The point of this demo is not practical usability today, but to demonstrate, that global positioning on the desktop as we know today might get much more complex in future. So why shut the door?


macOS can place windows wherever it likes, see Mission Control. It has APIs that can literally reach across processes so you can draw a window’s content as a little “view” in your window if you like, and apply the rich set of CoreAnimation transformations to it. What happens in a case like that is that the window gets placed in a new coordinate system that is orthogonal to its “original coordinates” (since of course it has no idea what would be going on without changes to the application frameworks) and moved and rendered freely. (Again, Mission Control was added with zero work or cooperation on the part of applications, even though they had the “window move” APIs from day one, which was many years prior. I would be entirely unsurprised if one could make a demo like the one you just showed fairly “easily”, barring private APIs and accessibility permissions and such.)


Interesting, thank you.


Yes and users have to unplug monitors to find windows that have done this.

> Why the limitation?

Because users don’t want it? We have window managers and some of us are using automatic window managers. The very idea of movewindow doesn’t make any sense in a lot of topologies.

Why do you care? You don’t write or use any software that would need this anyway, do you?


Is that allowed even when sandboxed?

Either way, allowing it from applications is a lot different than allowing it from user scripts or accessibility tools in terms of potential for misuse.


Moving your own window around? Of course, I don't see why not: you can literally do this from JavaScript if you own the window…


In javascript you can't set your window to be borderless and transparent and be drawn on top of everything else so that you can intercept clicks or trick users into clicking on something.


> why do the developers think that it is a good idea to have it?

Because it has little utility and a lot of risk; Baddies use this to trick people. It is also so hard to use it correctly/meaningfully in many display topologies (mostly multihead+multidpi, but also tiling, virtual desktops, etc) without querying that topology that there’s no big hurry to offer an API that users don’t want and nobody can use correctly.

> For example, when the user has arranged the windows of an application in some way, and then wants to save and then restore the placement of windows, how should it be done by the application?

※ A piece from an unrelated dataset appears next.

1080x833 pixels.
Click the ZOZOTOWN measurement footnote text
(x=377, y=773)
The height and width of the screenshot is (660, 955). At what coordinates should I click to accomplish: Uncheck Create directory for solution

It shouldn’t: Putting that logic into every application is bloat at best, and a lot harder than just writing down x/y coordinates and screen numbers to a file (ever had to unplug a monitor to find a window on a Mac or windows desktop? Never happens on Unix!) so it makes sense to centralise it:

This is the job of the window manager and really, its only job. There are lots of window managers on Unix because users have varying needs here (I like using a lot of accessibility tools- If you could move my windows I might never find them again!)


> ever had to unplug a monitor to find a window on a Mac

…no? I’m not sure why this would be an issue specific to those?


To those what?


You can use positioners to request a location for your popup window relative to your toplevel window:

https://wayland-book.com/xdg-shell-in-depth/popups.html

You just don't get to set the absolute position of your window. The precise position and making sure it isn't going off of the edge of the screen is the responsibility of the compositor.

This is good because it ensures proper security sandboxing and makes sure clients still work even when the windowing paradigm changes, e.g. with multiple desktops or window tiling. Developers hardcoding such assumptions is what caused much of the pain of Xorg so it's understandable that they want to make sure it does not happen again.


It's done by the window manager, which is integrated directly into Wayland. The tight coupling of the two is a semi-contentious issue.


I might generally agree, but there are some very cool applications of this feature. The rhythm game Rhythm Doctor moves the window in sync with the music. [1] Surprisingly it even worked on i3wm via Wine. I would be sad if similar things couldn't be done in the future, even if they aren't enabled by default.